*What you have to do*. Find and copy each line of the listing below that has the word "http" in it.

*Records for processing*.

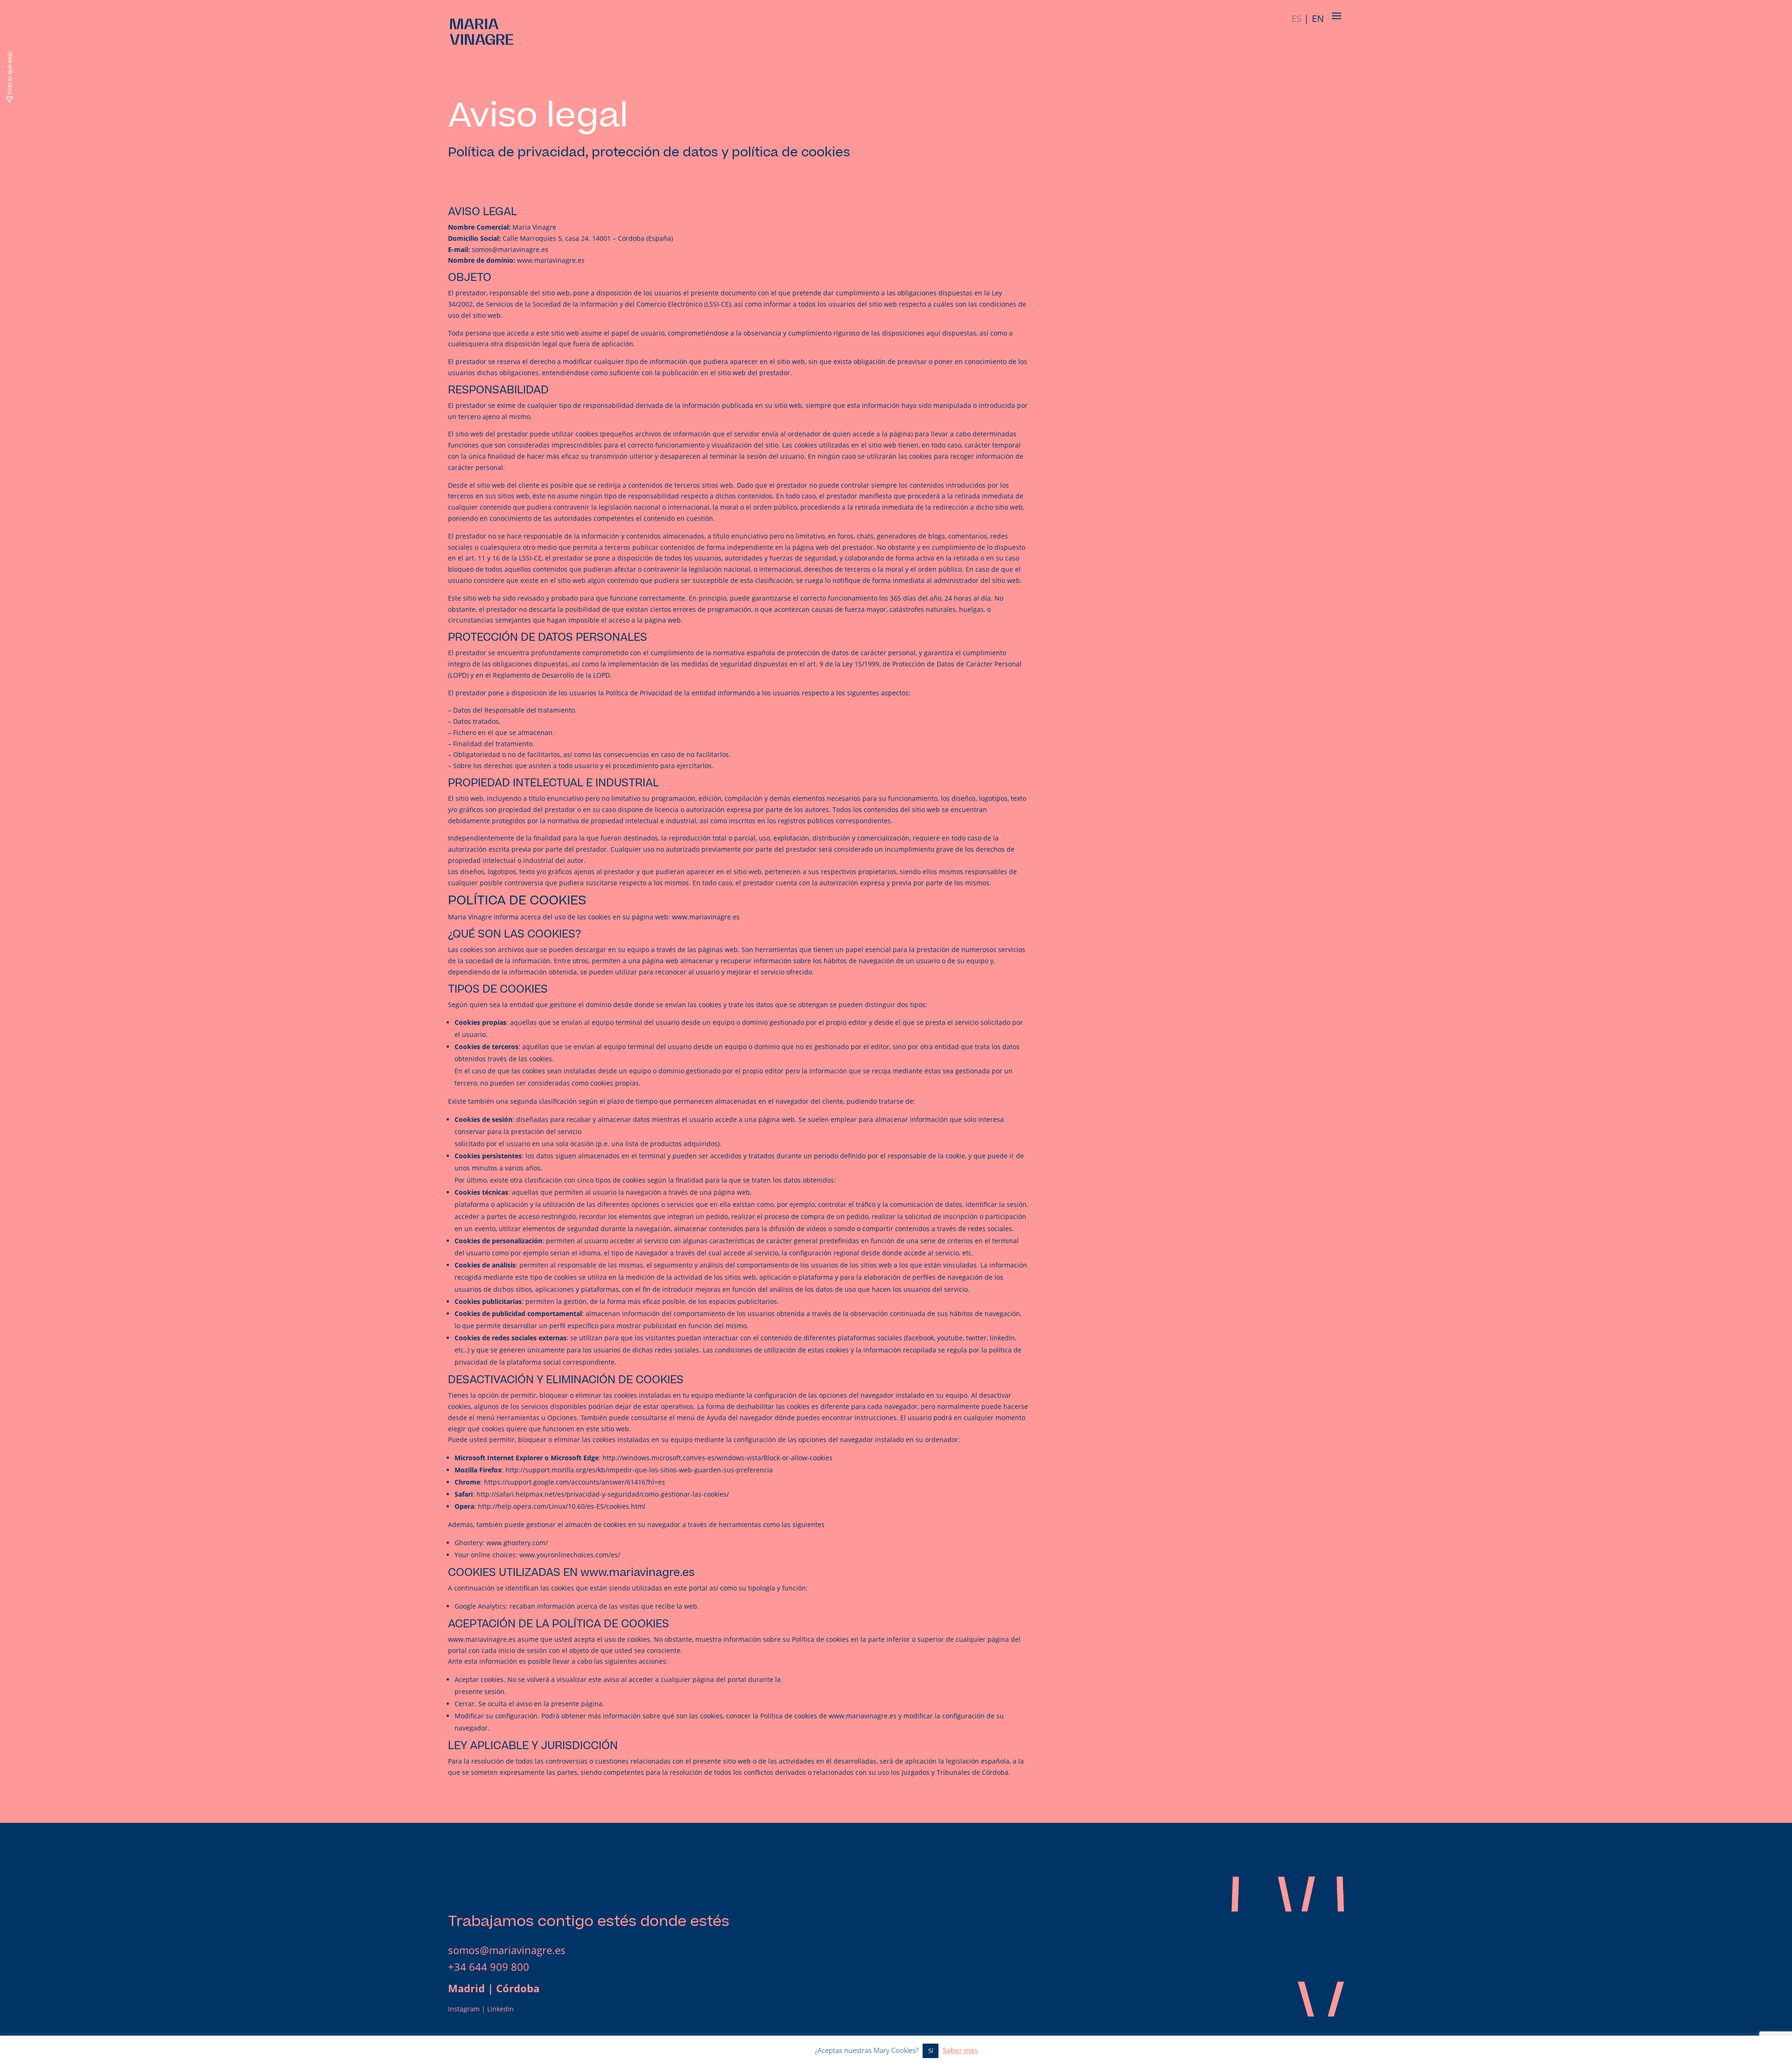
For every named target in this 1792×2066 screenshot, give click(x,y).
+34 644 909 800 (488, 1967)
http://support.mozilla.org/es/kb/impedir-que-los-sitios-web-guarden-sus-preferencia (639, 1469)
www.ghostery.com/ (517, 1542)
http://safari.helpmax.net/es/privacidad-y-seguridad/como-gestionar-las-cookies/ (602, 1494)
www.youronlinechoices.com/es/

*Answer space*.
http://support.mozilla.org/es/kb/impedir-que-los-sitios-web-guarden-sus-preferencia (639, 1469)
http://safari.helpmax.net/es/privacidad-y-seguridad/como-gestionar-las-cookies/ (602, 1494)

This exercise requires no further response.